■ Document text
--- start ---

GUILD OF ARTISTS
Wild Over Watercolor
WOW! Gallery
MEET OUR ARTISTS
Shelley Greer
Jeannine Miller
Michelle Myers
Linda Chatfield
Sue Wheeler
Terry Witter
Light Through the Trees
Auboretum Tractor
Watercolor has presented itself as an interesting journey for Terry from the why and how to the what and who. Before coming to the medium, he taught science classes to high schoolers. Perhaps that orientation guided his early investigative study of the paint and its various reactions on the paper when interacting with other paint and water and incidentals like salt! Terry says, “Watercolor can be such a big mystery when you first start, but for me, the joy has been in letting it go and letting the watercolor do its thing. Painting looser! The holy grail of watercolor.” Terry also likes painting his favorite places and things that trigger fond memories from family.
Nola Pear
High Waters
Meditation
Nola is an award-winning artist who likes to paint botanicals and landscapes which invite your eye into her artwork and to roam around there awhile, enjoying the colors and textures in her subjects. She enjoys experimenting with techniques that push the medium and capture the beauty nature offers. To wit, she now marbles a great many of her paintings and then paints on them some more. The unexpected results of this process are delightful and gorgeous. Her goal is to get you to slow down and witness the magnificence of creation.
Ann Beckmann
Agate Mountain
A Snowy Evening
When people comment on her artwork, they regularly mention how Ann’s color choices create a certain contented and playful spirit. She paints places and animals and still-life works. Ann is endlessly experimenting with her paints and her process to see what will happen. She says, “The learning never ends when it comes to art and finding creative ways to express yourself and that is a very satisfying thing for me.”

--- end ---

■ Problem description
Quote the watercolor artists page word for word from "GUILD OF ARTISTS" to "memories from family.".

■ Record list
--- start ---

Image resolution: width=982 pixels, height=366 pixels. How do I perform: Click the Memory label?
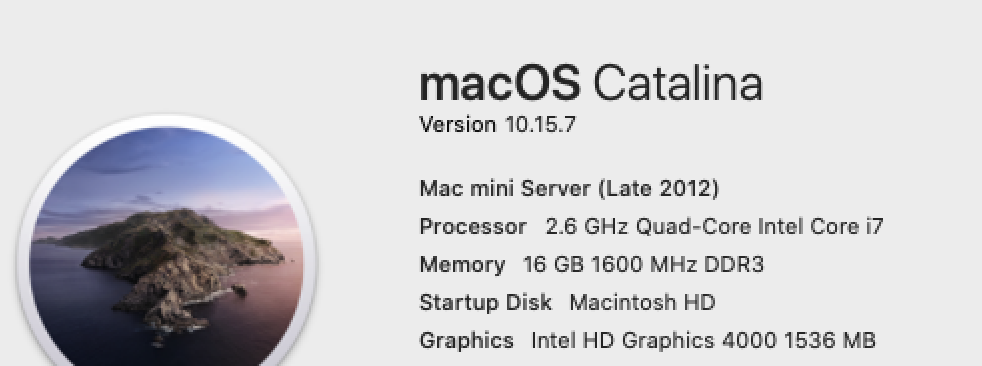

--- end ---
--- start ---

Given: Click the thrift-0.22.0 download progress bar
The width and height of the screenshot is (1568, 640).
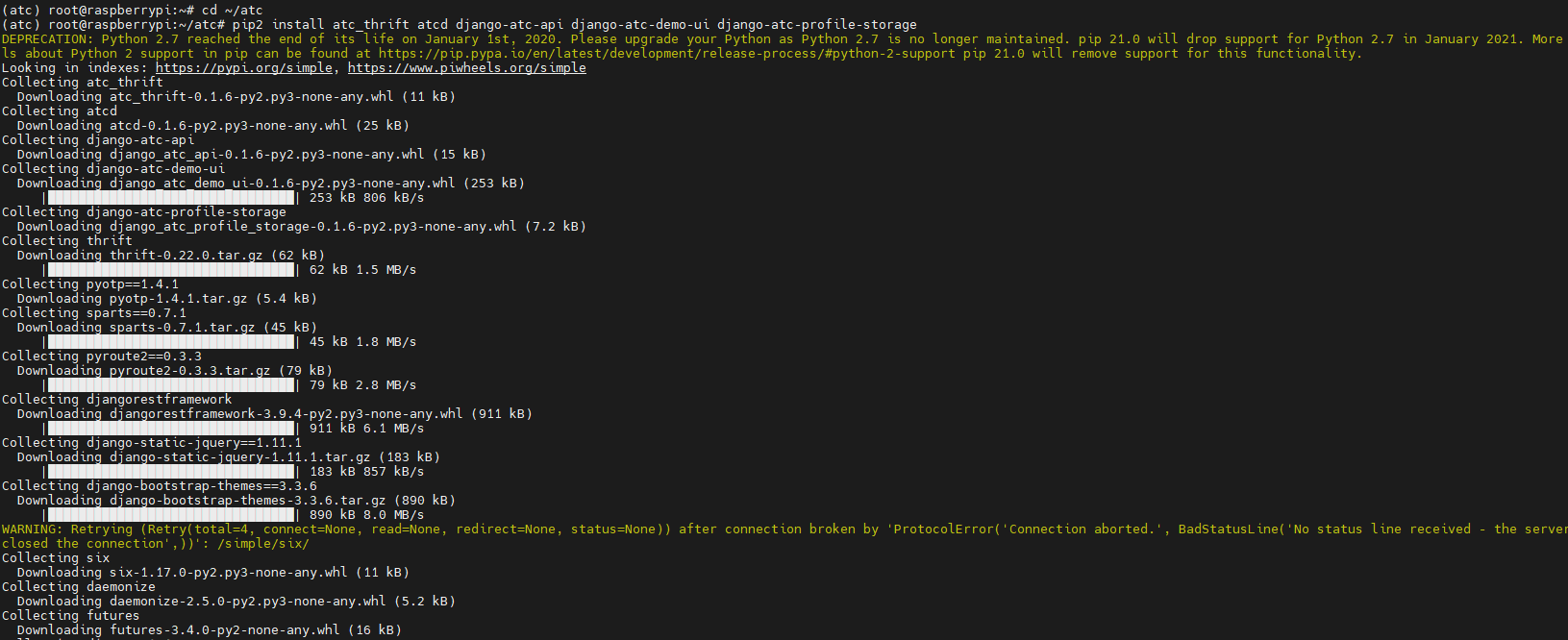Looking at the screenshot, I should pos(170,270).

--- end ---

■ Reply
GUILD OF ARTISTS
Wild Over Watercolor
WOW! Gallery
MEET OUR ARTISTS
Shelley Greer
Jeannine Miller
Michelle Myers
Linda Chatfield
Sue Wheeler
Terry Witter
Light Through the Trees
Auboretum Tractor
Watercolor has presented itself as an interesting journey for Terry from the why and how to the what and who. Before coming to the medium, he taught science classes to high schoolers. Perhaps that orientation guided his early investigative study of the paint and its various reactions on the paper when interacting with other paint and water and incidentals like salt! Terry says, “Watercolor can be such a big mystery when you first start, but for me, the joy has been in letting it go and letting the watercolor do its thing. Painting looser! The holy grail of watercolor.” Terry also likes painting his favorite places and things that trigger fond memories from family.